The news weighed on shorter dated Treasurys and heavy slate of government bond auctions added to the pressure.
Prices on two-year notes, which usually gain when the Fed cuts rates, fell 2/32, pushing the yield up to 2.20 percent from 2.17 percent late on Monday.
Longer-dated bonds, however, were bolstered by losses on Wall Street, helping them reverse a recent selloff.
"The stock market is up against a little bit of a ceiling here. Bonds are reacting accordingly," said Carley Garner, senior analyst at Alaron Trading in Las Vegas.
However, she said Treasury trade was thin and prices had appeared to be due for a bounce after the bond market's selloff in recent sessions.
Investors had been shedding bonds as they dipped their toes into riskier markets, including equities, to test the notion that the worst of the credit crisis was over.
Major US stock indices ended up more than 4 percent last week, and they closed near the break-even point Monday. On Tuesday they fell as US crude oil prices surged to a recordhigh, compounding fears about the toll of higher energy costs on the economy, company profits and household spending.
On Tuesday, the benchmark 10-year note gained 5/32 in price, lowering the yield to 3.71 percent from Monday's 3.73 percent.
The pace of existing home sales in the US fell 2 percent in March to an annual rate of 4.93 million units, the National Association of Realtors said.

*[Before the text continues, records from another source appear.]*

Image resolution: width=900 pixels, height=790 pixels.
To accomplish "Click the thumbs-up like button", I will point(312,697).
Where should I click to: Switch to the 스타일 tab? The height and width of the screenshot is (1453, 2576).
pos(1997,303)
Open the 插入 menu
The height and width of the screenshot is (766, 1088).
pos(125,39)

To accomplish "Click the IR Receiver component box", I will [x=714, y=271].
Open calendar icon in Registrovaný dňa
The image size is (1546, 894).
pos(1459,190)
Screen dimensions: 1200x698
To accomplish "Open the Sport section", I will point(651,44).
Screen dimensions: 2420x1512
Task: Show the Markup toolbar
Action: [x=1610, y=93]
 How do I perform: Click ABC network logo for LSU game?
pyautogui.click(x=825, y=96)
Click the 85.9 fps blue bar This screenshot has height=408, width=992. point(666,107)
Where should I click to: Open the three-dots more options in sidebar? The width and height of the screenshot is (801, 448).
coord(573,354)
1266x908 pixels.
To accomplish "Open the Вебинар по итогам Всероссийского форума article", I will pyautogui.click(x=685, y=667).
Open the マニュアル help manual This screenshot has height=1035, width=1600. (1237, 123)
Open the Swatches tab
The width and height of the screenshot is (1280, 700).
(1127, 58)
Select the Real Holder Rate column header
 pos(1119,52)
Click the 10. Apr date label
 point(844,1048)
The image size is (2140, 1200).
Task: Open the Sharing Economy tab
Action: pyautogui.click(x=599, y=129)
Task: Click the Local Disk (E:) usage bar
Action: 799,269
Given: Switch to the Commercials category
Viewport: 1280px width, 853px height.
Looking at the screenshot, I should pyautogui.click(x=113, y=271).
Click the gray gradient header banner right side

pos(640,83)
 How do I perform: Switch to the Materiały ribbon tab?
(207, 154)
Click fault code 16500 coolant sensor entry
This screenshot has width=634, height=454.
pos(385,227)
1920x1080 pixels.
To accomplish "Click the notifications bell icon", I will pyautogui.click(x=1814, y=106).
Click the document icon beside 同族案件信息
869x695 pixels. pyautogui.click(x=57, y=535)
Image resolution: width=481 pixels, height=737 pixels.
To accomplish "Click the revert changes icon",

The data indicated that the housing market continues to struggle, but it was better than economists' expectations.
Hawkish comments from the other side of the Atlantic provided further resistance at the front end, with European Central Bank policy-makers saying the ECB is prepared to raise interest rates if needed to bring inflation under control.
The setback this dealt to euro zone government bonds spilled over to Treasurys.
"We continue to see hawkish comments out of the ECB," said Rupert. "European bonds are a little bit heavy and that is spilling over to some extent."
Thirty-year bonds rose 18/32 on the day to yield 4.46 percent. Five-year notes fell 3/32, yielding 2.96 percent.
Rupert said upcoming supply of government bonds was also weighing on the short end of the market, with an auction of 5-year inflation protected securities later on Tuesday, followed by conventional two-year notes on Wednesday and five-year paper on Thursday.